About this task: Repeat the listing exactly. Do not carry over any pictures.

Given entries:
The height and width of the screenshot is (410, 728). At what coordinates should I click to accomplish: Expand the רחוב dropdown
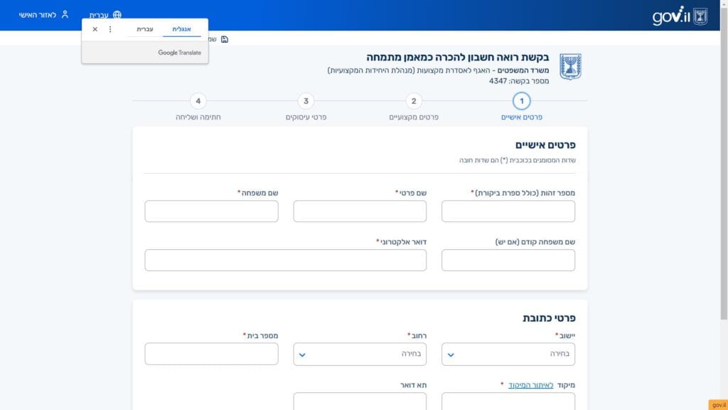pos(359,354)
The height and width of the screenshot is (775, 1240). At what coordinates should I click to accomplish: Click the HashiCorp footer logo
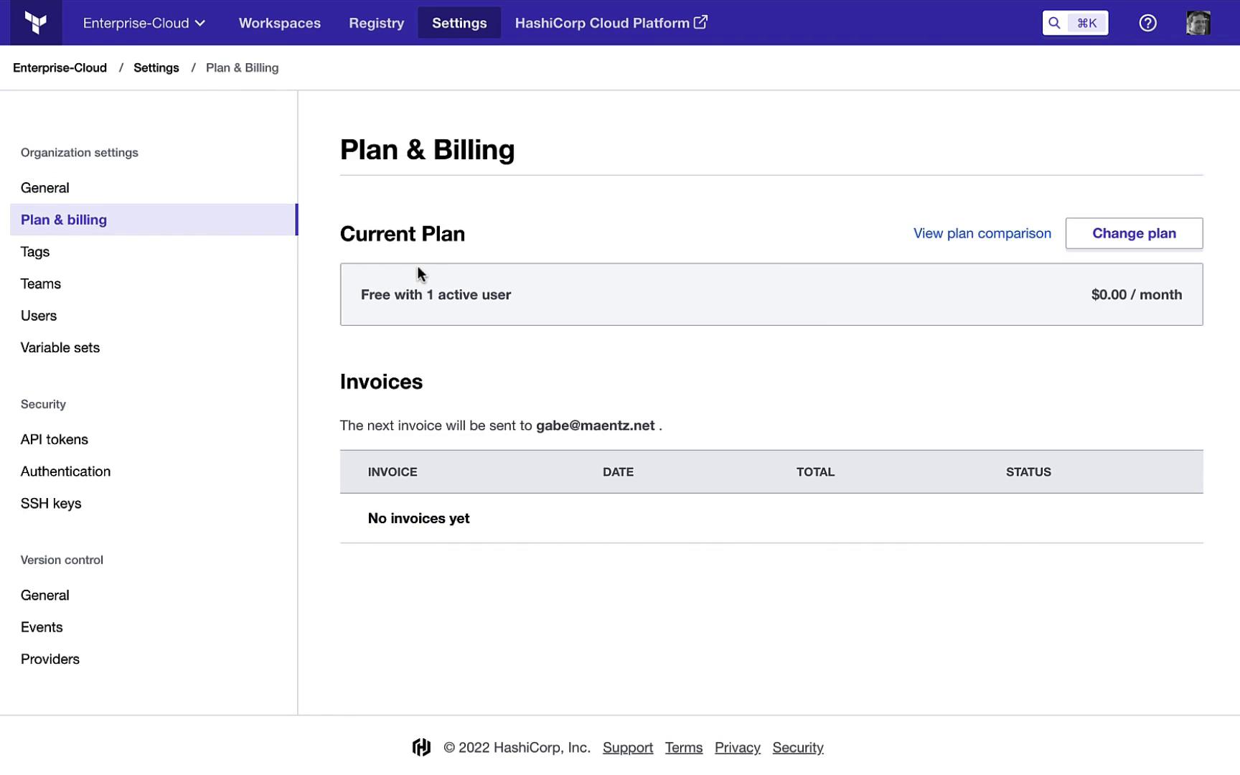(421, 748)
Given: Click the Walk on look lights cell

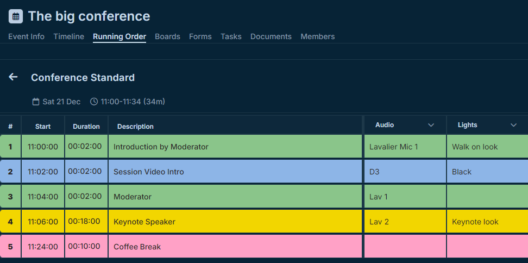Looking at the screenshot, I should coord(487,147).
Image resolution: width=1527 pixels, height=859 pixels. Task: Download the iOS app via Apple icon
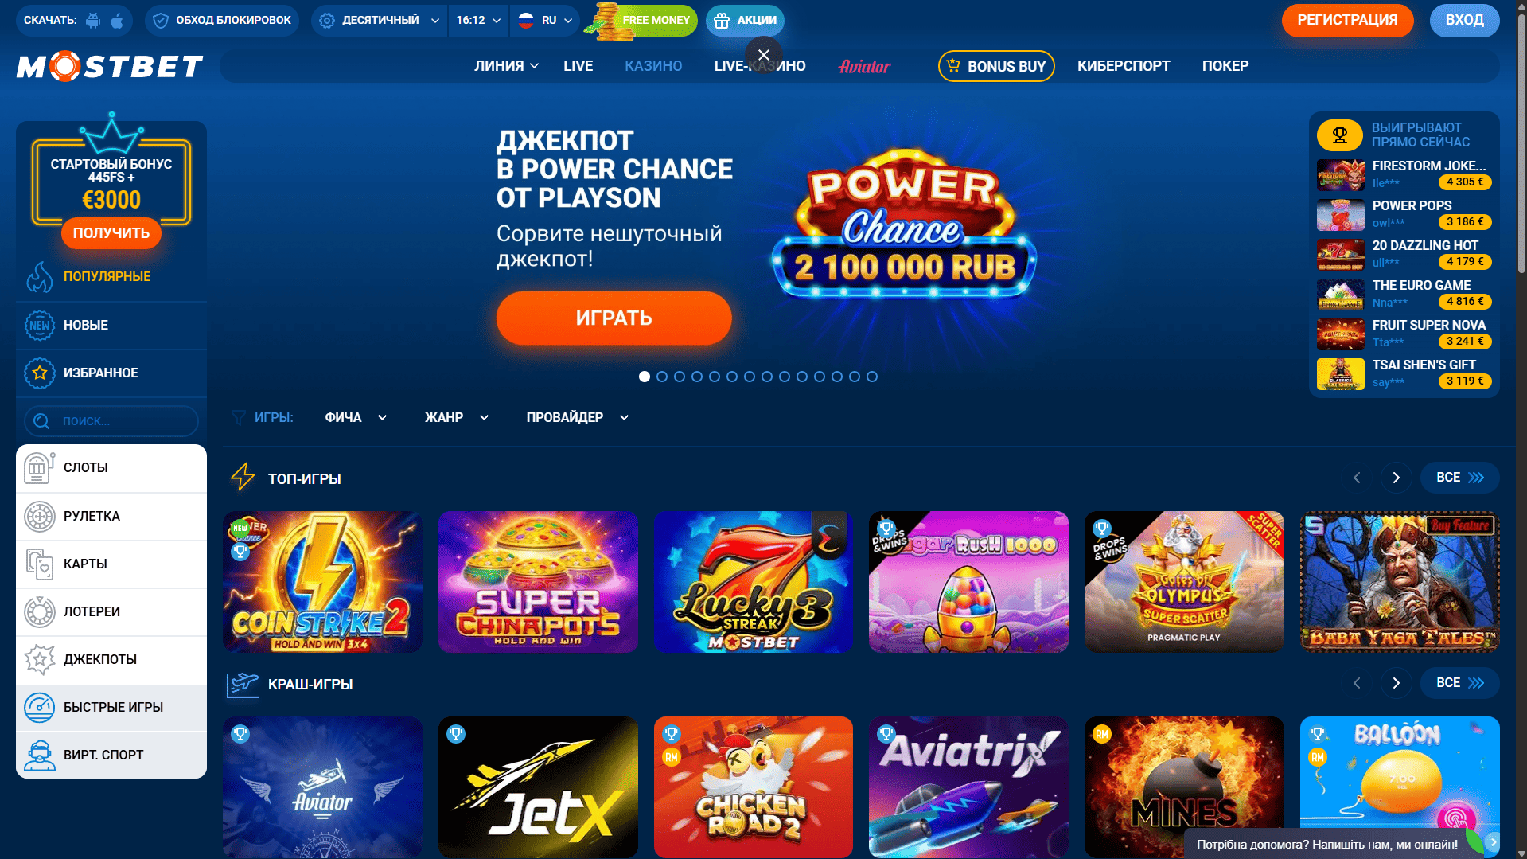(x=117, y=21)
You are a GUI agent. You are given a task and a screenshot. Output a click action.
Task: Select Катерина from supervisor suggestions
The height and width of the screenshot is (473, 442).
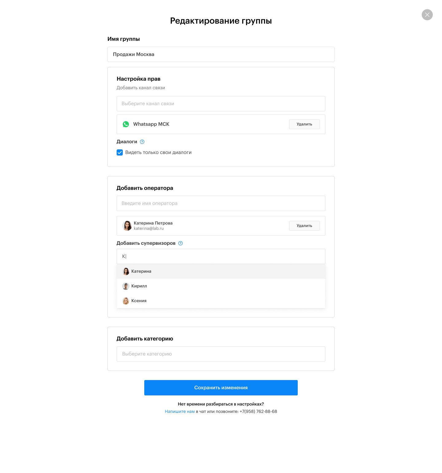(142, 271)
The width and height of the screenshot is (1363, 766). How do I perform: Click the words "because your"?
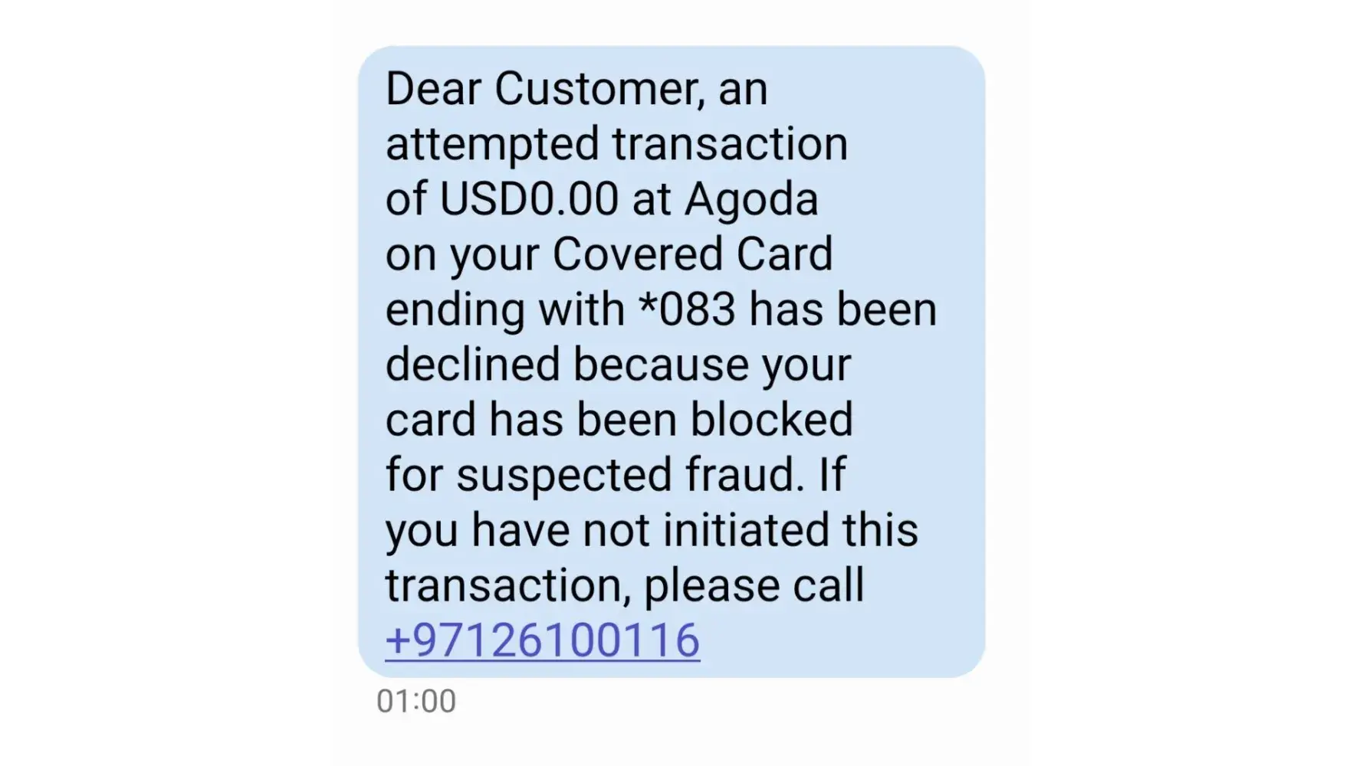(712, 365)
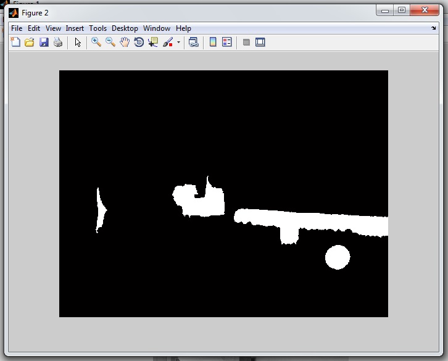Toggle the Data Cursor tool

click(x=153, y=43)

Output for this exercise:
The height and width of the screenshot is (410, 728). At what coordinates should I click to accomplish: Expand the רחוב dropdown
pos(359,354)
The height and width of the screenshot is (775, 1240). At what coordinates should I click to accomplish: Click the HashiCorp footer logo
(421, 748)
Given: Click the Walk on look lights cell

Looking at the screenshot, I should coord(487,147).
Image resolution: width=1527 pixels, height=859 pixels. Task: Download the iOS app via Apple icon
(x=117, y=21)
You are a GUI agent. You are given a task and a screenshot. Output a click action.
Task: Select Катерина from supervisor suggestions
The height and width of the screenshot is (473, 442).
(142, 271)
The width and height of the screenshot is (1363, 766). How do I perform: Click the words "because your"?
(712, 365)
Toggle the Data Cursor tool

click(x=153, y=43)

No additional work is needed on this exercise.